[SUPPLIED RECORDS]:
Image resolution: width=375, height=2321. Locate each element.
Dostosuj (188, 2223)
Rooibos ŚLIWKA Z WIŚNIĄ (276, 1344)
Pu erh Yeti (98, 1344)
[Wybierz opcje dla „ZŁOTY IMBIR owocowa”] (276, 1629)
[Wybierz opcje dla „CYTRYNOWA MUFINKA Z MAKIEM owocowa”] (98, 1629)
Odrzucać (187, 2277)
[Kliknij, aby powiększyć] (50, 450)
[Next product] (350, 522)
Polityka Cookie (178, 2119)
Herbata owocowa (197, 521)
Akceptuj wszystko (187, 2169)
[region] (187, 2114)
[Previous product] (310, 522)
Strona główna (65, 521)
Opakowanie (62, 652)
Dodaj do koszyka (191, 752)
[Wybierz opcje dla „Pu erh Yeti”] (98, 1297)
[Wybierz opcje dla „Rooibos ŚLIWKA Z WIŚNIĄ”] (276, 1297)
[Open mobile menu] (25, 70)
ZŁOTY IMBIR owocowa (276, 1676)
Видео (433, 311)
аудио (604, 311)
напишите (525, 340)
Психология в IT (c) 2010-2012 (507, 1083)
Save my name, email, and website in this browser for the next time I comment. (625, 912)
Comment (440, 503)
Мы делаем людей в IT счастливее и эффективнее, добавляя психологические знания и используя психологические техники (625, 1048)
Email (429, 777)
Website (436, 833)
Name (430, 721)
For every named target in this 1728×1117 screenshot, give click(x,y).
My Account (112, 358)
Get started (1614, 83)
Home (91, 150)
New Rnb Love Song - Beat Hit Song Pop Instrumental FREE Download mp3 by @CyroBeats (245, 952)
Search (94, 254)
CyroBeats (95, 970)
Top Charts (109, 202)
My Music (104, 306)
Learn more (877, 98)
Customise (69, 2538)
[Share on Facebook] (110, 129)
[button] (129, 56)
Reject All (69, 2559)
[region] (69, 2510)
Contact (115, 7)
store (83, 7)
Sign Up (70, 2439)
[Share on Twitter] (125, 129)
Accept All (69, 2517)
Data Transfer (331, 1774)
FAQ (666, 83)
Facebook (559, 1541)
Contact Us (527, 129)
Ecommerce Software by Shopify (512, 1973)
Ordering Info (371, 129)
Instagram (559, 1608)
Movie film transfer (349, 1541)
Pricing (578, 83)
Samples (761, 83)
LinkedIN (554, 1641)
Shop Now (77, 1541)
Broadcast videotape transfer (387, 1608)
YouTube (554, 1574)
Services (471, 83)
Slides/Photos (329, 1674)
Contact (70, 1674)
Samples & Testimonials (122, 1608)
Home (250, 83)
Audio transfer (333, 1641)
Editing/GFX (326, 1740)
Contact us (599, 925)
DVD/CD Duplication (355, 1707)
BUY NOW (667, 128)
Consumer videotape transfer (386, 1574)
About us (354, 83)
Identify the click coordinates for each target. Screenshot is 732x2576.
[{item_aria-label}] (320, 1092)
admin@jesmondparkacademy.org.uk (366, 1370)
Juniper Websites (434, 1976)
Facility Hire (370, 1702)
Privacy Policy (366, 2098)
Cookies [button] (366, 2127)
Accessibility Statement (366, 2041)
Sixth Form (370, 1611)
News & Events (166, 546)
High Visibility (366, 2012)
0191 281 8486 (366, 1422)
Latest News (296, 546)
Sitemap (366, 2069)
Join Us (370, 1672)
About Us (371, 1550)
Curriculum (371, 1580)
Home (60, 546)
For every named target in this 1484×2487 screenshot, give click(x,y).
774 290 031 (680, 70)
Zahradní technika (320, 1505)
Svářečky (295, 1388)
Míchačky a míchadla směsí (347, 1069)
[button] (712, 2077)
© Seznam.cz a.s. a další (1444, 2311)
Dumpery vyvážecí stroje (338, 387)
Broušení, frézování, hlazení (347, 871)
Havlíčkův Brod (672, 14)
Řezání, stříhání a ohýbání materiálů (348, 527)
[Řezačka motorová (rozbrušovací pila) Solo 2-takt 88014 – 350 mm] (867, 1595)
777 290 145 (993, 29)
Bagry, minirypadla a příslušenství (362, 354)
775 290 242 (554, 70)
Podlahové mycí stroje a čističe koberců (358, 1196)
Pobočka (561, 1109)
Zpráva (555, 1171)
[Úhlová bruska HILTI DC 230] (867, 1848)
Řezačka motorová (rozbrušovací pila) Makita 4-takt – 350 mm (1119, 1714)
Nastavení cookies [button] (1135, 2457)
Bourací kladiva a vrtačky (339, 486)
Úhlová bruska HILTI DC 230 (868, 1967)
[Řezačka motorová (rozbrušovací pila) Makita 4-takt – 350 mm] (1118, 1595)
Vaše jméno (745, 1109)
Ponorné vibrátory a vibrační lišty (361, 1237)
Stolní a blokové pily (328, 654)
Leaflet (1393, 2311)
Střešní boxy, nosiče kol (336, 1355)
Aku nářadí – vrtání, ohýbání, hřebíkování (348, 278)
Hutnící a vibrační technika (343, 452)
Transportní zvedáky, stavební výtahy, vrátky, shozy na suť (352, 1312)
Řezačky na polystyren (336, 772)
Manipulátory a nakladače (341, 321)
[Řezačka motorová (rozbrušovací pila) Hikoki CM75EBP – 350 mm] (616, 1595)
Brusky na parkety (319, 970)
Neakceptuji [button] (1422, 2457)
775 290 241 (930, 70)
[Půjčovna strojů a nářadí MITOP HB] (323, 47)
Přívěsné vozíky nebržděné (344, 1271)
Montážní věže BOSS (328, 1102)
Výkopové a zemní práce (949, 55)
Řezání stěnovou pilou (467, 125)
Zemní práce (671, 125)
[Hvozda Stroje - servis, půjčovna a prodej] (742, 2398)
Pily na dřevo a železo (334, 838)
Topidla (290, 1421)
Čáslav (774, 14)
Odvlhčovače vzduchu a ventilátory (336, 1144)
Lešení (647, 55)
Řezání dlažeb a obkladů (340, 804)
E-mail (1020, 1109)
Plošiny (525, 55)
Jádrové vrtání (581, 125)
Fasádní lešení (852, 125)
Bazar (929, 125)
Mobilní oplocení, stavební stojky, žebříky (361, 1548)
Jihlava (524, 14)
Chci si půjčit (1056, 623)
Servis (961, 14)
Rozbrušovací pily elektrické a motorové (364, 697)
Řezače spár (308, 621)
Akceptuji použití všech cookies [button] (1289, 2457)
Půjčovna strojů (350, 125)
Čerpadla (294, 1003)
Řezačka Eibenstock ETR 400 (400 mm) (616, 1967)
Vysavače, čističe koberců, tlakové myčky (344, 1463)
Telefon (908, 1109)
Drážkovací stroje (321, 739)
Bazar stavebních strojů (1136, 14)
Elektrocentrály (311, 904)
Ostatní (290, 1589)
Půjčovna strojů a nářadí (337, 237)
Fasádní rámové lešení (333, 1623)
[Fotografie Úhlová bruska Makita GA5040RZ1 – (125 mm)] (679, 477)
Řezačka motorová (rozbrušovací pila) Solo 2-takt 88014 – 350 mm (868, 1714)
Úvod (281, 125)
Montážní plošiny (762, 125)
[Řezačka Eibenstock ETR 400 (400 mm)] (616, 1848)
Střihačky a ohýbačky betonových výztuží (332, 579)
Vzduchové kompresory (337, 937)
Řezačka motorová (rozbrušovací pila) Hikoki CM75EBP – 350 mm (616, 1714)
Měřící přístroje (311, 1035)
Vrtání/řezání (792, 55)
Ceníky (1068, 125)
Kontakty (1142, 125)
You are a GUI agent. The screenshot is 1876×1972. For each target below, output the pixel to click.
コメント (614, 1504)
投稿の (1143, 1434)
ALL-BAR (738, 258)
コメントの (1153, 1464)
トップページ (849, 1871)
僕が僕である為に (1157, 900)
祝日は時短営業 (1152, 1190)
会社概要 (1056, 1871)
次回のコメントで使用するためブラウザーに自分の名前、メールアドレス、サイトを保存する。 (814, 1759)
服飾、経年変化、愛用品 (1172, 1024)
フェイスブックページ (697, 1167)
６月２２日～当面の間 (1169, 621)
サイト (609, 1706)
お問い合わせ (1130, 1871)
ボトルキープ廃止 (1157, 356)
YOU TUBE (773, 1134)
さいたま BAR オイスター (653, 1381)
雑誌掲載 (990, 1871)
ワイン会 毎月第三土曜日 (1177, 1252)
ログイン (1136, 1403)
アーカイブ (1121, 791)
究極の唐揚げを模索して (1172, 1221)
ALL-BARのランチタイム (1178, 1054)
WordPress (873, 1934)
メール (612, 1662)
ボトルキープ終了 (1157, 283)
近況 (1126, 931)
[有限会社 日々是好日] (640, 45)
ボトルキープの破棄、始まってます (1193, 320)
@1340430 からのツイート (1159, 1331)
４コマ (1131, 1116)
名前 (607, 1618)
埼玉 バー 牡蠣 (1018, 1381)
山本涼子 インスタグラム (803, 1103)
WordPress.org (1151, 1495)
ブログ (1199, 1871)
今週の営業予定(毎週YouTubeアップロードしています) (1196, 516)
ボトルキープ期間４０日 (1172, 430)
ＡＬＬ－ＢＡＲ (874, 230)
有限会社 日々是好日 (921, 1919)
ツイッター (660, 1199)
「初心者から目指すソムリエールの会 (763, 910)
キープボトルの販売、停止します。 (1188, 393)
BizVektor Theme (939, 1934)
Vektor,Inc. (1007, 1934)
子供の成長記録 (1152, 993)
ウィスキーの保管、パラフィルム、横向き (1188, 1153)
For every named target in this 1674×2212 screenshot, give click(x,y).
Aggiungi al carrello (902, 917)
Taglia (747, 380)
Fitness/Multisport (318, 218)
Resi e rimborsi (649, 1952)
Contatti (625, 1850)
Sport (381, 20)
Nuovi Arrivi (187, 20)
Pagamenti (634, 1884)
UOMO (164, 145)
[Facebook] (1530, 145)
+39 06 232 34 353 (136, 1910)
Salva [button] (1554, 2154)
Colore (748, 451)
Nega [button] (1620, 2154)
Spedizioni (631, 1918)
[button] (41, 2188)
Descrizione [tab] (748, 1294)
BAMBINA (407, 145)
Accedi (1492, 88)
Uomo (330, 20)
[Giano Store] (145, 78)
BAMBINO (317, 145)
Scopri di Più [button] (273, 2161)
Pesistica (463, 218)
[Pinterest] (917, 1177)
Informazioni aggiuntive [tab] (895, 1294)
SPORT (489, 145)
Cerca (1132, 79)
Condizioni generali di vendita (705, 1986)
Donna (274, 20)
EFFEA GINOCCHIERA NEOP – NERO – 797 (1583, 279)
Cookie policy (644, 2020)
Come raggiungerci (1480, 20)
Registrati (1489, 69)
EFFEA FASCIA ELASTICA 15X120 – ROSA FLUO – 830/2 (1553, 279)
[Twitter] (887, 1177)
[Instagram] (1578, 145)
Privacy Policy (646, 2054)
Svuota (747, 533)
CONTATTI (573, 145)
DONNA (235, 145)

[TASK BRIEF]: The expected output is the lines from the one with "近況 (1126, 931)" through the end of the data, exactly as written and nothing more.

[OUTPUT OF THE EXERCISE]:
近況 (1126, 931)
[有限会社 日々是好日] (640, 45)
ボトルキープの破棄、始まってます (1193, 320)
@1340430 からのツイート (1159, 1331)
４コマ (1131, 1116)
名前 (607, 1618)
埼玉 バー 牡蠣 (1018, 1381)
山本涼子 インスタグラム (803, 1103)
WordPress.org (1151, 1495)
ブログ (1199, 1871)
今週の営業予定(毎週YouTubeアップロードしています) (1196, 516)
ボトルキープ期間４０日 (1172, 430)
ＡＬＬ－ＢＡＲ (874, 230)
有限会社 日々是好日 (921, 1919)
ツイッター (660, 1199)
「初心者から目指すソムリエールの会 (763, 910)
キープボトルの販売、停止します。 (1188, 393)
BizVektor Theme (939, 1934)
Vektor,Inc. (1007, 1934)
子供の成長記録 (1152, 993)
ウィスキーの保管、パラフィルム、横向き (1188, 1153)
For every named target in this 1674×2212 screenshot, give click(x,y).
Aggiungi al carrello (902, 917)
Taglia (747, 380)
Fitness/Multisport (318, 218)
Resi e rimborsi (649, 1952)
Contatti (625, 1850)
Sport (381, 20)
Nuovi Arrivi (187, 20)
Pagamenti (634, 1884)
UOMO (164, 145)
[Facebook] (1530, 145)
+39 06 232 34 353 (136, 1910)
Salva [button] (1554, 2154)
Colore (748, 451)
Nega [button] (1620, 2154)
Spedizioni (631, 1918)
[button] (41, 2188)
Descrizione [tab] (748, 1294)
BAMBINA (407, 145)
Accedi (1492, 88)
Uomo (330, 20)
[Giano Store] (145, 78)
BAMBINO (317, 145)
Scopri di Più [button] (273, 2161)
Pesistica (463, 218)
[Pinterest] (917, 1177)
Informazioni aggiuntive [tab] (895, 1294)
SPORT (489, 145)
Cerca (1132, 79)
Condizioni generali di vendita (705, 1986)
Donna (274, 20)
EFFEA GINOCCHIERA NEOP – NERO – 797 (1583, 279)
Cookie policy (644, 2020)
Come raggiungerci (1480, 20)
Registrati (1489, 69)
EFFEA FASCIA ELASTICA 15X120 – ROSA FLUO – 830/2 (1553, 279)
[Twitter] (887, 1177)
[Instagram] (1578, 145)
Privacy Policy (646, 2054)
Svuota (747, 533)
CONTATTI (573, 145)
DONNA (235, 145)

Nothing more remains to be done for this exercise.